PROBLEM REQUIREMENTS:
Continue the passage below on New Zealand's dependence on primary industries for its exports, starting after its last sentence.

The only alternative to this balance is to keep importing capital from overseas. NZ has become very good at this. But there has to be a day of reckoning.  

Accordingly, the inevitable conclusion is that NZ’s future depends critically on its export industries. 

It is no accident that NZ is so dependent on its primary industries for these exports. This follows naturally from being a small country isolated from much of the world. Very simply, NZ will never have the scale required to build a comparative advantage for large-scale manufacturing. Also, although some would like to pretend otherwise, NZ education levels provide minimal advantages and significant disadvantages when comparisons are made to that bigger world.

As for the specific primary industries, the development path that NZ has followed is also no accident. For example, the temperate maritime climate, the topography, and the low inherent fertility of nearly all NZ’s soils all lead inevitably to pastoralism rather than large-scale cropping. 

A quick look at export statistics confirms that exports of staple crops such as wheat, barley, oats and maize are insignificant. Major crops such as rice and soy are not grown at all in NZ. This is not going to change.

GIVEN INFORMATION:
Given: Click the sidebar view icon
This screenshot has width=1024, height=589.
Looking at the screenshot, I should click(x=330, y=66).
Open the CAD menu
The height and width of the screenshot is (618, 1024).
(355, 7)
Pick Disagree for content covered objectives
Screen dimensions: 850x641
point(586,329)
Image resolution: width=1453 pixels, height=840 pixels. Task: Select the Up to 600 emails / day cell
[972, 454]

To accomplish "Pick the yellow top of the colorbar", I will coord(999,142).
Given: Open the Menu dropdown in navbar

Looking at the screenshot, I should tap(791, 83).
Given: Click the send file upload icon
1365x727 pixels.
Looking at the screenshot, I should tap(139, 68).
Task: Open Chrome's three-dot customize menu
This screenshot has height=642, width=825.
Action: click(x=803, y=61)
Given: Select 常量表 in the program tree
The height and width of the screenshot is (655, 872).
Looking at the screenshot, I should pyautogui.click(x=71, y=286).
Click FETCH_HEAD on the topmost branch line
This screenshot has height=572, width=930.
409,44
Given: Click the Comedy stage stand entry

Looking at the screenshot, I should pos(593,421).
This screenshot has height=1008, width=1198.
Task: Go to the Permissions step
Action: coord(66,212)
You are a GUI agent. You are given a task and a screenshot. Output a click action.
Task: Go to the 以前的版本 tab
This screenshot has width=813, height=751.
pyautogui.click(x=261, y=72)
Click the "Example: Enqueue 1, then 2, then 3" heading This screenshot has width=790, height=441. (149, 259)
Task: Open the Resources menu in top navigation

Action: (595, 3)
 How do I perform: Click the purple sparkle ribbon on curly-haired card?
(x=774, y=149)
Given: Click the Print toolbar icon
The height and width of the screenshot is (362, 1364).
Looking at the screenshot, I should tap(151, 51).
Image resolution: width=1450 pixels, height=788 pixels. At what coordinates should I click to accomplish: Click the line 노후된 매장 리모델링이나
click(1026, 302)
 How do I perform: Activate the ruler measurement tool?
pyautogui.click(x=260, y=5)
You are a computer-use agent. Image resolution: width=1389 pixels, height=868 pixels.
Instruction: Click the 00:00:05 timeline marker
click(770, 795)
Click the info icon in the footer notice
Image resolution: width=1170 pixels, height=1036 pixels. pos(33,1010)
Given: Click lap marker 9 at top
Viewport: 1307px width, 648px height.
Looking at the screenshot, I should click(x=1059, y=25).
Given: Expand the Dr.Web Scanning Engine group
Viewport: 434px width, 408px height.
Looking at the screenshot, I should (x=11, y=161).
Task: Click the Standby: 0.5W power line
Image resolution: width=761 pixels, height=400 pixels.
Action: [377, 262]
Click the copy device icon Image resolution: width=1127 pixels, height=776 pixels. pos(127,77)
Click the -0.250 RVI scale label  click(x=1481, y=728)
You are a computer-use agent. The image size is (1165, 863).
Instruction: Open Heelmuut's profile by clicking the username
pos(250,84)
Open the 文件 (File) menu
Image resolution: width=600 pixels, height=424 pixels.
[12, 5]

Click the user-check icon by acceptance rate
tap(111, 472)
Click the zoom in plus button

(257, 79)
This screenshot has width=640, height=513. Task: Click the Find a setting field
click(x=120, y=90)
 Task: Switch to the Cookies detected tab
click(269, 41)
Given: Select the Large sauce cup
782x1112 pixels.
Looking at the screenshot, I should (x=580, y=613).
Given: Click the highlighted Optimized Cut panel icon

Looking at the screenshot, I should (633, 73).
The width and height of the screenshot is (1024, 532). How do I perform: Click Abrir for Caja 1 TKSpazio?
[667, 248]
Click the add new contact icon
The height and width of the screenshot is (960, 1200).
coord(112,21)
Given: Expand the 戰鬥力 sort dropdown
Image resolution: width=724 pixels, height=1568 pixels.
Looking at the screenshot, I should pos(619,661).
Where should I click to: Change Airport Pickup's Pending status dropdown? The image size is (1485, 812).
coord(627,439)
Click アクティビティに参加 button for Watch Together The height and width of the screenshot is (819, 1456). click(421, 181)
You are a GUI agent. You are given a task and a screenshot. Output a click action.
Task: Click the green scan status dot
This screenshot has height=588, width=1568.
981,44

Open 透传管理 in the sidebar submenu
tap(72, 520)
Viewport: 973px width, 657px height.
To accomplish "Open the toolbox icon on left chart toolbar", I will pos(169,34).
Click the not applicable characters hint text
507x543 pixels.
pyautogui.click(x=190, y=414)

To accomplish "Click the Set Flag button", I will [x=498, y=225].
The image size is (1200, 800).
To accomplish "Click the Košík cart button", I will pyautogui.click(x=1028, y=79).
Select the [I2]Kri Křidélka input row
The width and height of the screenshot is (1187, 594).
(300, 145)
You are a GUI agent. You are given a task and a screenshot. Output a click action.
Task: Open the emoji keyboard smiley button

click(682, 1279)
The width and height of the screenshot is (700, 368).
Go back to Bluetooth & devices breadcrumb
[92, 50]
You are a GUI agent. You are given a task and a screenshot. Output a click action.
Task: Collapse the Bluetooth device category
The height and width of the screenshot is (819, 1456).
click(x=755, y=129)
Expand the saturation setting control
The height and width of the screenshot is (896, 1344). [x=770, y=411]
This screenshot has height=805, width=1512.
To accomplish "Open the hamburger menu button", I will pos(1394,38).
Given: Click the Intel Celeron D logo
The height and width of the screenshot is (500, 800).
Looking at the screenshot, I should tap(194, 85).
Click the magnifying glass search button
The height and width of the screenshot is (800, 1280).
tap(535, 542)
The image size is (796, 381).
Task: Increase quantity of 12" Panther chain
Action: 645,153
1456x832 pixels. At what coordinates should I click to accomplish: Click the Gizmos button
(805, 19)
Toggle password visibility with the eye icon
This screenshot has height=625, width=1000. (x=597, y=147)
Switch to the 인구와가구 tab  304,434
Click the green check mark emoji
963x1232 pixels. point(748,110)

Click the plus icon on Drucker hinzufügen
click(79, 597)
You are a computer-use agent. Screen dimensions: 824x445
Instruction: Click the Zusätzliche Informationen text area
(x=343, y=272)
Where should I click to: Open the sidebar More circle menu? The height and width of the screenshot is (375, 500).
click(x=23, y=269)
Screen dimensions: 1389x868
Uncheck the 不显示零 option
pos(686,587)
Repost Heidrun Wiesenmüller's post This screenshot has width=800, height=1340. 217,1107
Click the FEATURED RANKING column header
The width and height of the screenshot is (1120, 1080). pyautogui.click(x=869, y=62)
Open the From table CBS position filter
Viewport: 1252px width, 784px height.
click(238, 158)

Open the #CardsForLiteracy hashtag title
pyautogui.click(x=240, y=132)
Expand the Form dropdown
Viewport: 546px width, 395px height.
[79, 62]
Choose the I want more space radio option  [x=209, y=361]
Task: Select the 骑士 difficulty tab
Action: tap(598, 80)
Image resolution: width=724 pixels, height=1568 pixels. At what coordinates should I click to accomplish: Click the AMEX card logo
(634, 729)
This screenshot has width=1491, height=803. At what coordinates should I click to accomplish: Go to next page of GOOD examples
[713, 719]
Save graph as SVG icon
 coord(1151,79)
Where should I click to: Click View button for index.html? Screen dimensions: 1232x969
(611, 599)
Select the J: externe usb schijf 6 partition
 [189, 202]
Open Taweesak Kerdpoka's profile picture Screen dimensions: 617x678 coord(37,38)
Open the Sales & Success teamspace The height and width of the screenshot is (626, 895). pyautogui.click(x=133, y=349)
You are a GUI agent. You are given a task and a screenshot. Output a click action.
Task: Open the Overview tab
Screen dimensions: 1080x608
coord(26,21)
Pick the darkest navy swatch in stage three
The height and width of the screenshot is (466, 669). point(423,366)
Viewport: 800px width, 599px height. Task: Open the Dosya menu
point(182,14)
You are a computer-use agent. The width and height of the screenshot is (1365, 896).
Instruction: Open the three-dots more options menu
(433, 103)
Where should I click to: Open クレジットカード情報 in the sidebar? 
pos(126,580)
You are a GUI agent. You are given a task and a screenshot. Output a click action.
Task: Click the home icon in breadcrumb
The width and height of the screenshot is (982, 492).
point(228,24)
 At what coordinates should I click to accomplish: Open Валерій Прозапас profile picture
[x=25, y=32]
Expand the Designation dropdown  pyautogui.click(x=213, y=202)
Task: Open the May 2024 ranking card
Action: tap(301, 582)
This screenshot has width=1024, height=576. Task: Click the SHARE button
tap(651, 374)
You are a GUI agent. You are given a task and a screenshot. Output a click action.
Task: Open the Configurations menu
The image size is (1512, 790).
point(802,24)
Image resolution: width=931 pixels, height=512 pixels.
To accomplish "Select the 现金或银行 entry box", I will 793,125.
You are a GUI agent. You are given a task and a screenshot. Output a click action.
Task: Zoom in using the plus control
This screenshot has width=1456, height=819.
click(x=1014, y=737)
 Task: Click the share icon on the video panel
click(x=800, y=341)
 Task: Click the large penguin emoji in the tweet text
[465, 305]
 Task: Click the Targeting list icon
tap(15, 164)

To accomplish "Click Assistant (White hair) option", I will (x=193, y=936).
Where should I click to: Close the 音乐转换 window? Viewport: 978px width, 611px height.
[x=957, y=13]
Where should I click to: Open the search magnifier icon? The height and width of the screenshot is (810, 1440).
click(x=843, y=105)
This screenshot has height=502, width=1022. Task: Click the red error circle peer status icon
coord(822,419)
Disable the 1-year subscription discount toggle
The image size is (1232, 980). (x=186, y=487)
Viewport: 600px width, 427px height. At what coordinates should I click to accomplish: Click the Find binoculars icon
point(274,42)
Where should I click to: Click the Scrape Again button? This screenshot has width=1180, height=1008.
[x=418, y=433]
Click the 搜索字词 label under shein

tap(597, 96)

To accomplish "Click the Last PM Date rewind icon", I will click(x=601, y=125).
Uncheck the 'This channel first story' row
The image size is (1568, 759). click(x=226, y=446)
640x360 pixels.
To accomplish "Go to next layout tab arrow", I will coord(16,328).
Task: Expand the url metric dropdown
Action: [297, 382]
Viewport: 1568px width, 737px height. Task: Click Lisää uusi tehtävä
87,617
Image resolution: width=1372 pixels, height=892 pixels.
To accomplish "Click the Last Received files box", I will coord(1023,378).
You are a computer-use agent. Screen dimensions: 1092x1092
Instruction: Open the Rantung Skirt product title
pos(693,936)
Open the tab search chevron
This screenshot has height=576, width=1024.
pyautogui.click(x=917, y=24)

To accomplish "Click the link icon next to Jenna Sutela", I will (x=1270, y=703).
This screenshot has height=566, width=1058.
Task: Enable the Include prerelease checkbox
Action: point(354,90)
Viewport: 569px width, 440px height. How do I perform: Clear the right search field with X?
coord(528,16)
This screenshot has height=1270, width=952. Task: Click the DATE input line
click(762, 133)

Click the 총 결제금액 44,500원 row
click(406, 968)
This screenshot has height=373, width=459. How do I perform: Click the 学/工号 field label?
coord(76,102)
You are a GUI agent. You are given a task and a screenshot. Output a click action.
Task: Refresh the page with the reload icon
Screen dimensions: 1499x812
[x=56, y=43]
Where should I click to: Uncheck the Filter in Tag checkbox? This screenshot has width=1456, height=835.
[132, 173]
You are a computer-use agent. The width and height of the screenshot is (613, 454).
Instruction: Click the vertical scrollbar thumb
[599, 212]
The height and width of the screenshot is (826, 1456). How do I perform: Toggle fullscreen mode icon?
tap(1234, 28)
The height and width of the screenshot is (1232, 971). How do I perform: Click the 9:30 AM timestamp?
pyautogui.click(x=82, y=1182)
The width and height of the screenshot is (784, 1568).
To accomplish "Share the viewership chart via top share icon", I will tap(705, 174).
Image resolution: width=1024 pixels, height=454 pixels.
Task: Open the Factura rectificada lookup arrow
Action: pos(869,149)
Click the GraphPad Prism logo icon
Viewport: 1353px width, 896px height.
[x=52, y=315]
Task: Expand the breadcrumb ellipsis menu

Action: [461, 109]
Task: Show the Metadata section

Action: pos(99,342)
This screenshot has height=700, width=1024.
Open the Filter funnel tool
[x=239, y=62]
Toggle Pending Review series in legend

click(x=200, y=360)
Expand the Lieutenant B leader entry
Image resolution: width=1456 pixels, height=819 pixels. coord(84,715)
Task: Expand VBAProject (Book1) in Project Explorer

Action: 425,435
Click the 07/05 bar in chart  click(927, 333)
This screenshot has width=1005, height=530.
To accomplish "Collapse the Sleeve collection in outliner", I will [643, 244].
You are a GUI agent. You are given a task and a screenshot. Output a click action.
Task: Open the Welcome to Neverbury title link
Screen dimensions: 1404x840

TASK RESPONSE:
As for horticulture, kiwifruit is clearly the standout but there are other successes such as apples and some sub-tropical fruit. But if anyone thinks that horticulture can save NZ’s export economy, they lack understanding of the issues.

The major non-horticultural crops that NZ does export are small seeds, with this mainly linked to out-of-season production on behalf of overseas plant breeders. This trade is also at close to peak, given the need for isolation between cross-fertile cultivars. 

The long-term perspective of Treasury economists, echoed by the Climate Change Commission, is that resources allocated to dairy and pastoralism can over time be re-allocated to other industries. However, the key resources that underpin dairying are sunlight and the rain that falls on the NZ countryside. How will those resources be allocated given the fundamental unsuitability of most of this land to non-pastoral activities?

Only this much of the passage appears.